Pour en revenir à Kid Pharaon, je pense que j’ai eu la flemme de relire Les Carnets du sous-sol de Dostoïevski avant de m’atteler à son cas. Je crois surtout que la figure du Kid ne mérite pas qu’on lui fasse un sort en trois heures et 10 000 signes. Il est temps de prendre le temps (pour causer comme Didier Barbelivien, autre absent notoire) d’écrire son histoire avec la foi, la fougue et le sérieux nécessaires. Qui pour enfin s’y coller ? J’ai ma petite idée là-dessus.
Est-ce que tu as redécouvert des singles grâce à ce confinement ?
Un certain nombre, oui. Déjà, le premier, The Sound Barrier. Puis, dans l’ordre du bouquin, les Missing Scientists, The Passage (j’ai tous les albums, j’ignorais que ce 45 tours dormait dans une boîte. Je n’ai même pas le souvenir de me l’être procuré), le Material avec Archie Shepp et Whitney Houston, Nicky and the Dots (c’est d’ailleurs assez mauvais, mais le titre – Never Been So Stuck – résumait parfaitement la situation). Avec un cas particulier : le Gezundheit de Palace. Au milieu des années 90, j’achetais systématiquement tout, pets de lapin compris, ce que pouvait sortir Will Oldham. Mais à l’époque je n’ai pas dû écouter ce titre plus de deux fois. Pourquoi ? Mystère. Il est tellement atypique au sein de sa discographie que je n’ai pas dû voir passer l’ovni quand il était à proximité. Le redécouvrir a été une bénédiction.
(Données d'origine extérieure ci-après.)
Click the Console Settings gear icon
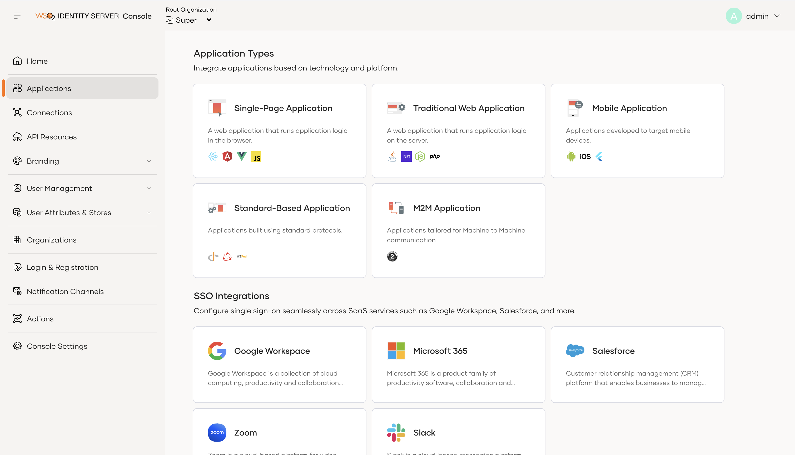Viewport: 795px width, 455px height. coord(17,346)
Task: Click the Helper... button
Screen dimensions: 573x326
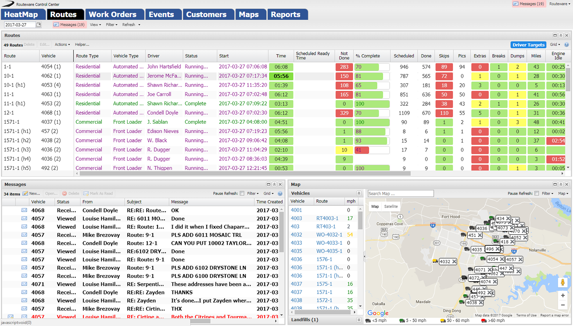Action: tap(82, 44)
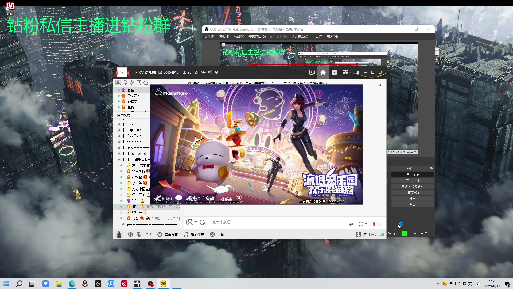The height and width of the screenshot is (289, 513).
Task: Mute the speaker icon in the bottom bar
Action: point(130,234)
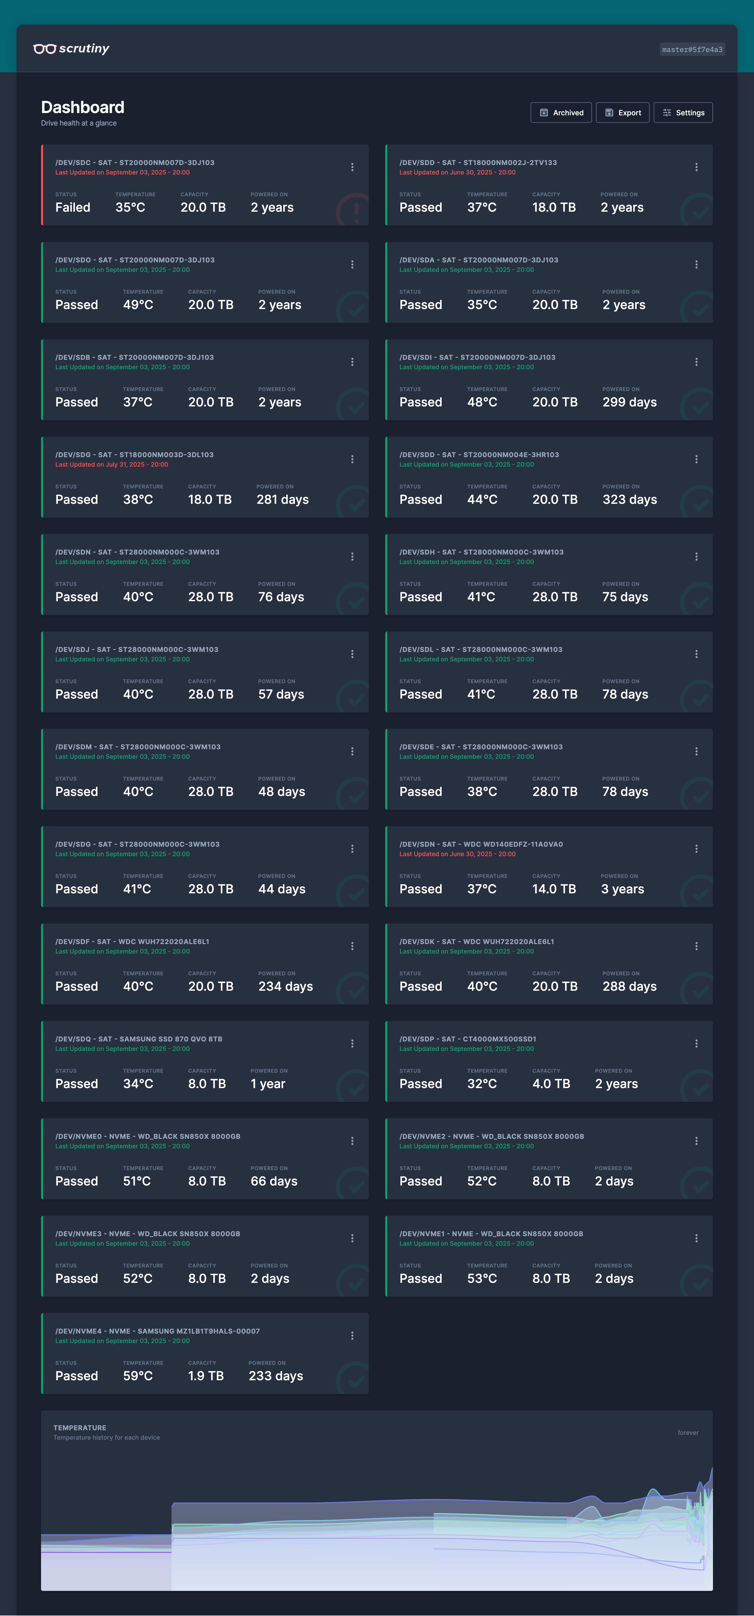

J’ai découvert grâce à toi 88 Lines About 44 Women… Et je l’ai donc écouté comme un demeuré pendant des heures et des heures. Tu es donc responsable de mon probable futur internement. Que répond l’accusé ?
Qu’il a lui-même été dans la position de la victime consentante quand il a découvert ce titre en février 1992, par la grâce d’une réédition Rough Trade. Cette chanson est plus contagieuse et virulente que le variant britannique désormais au devant de la scène. Je l’ai écouté en boucle à l’époque, et le nombre 44 m’a autorisé, avec toute la mauvaise dont je me targuais plus haut, à l’intégrer à cette position dans la sélection.
S’il ne fallait garder qu’un 45 tours ? Un nom. Aucune justification.
At Last I Am Free, une chanson du groupe Chic, ici sublimée par Robert Wyatt, prétendant (et favori) au titre de « most wonderful human being ».
45 Tours de Confinement de Bertrand Loutte est disponible chez Section26 / Chicmédias.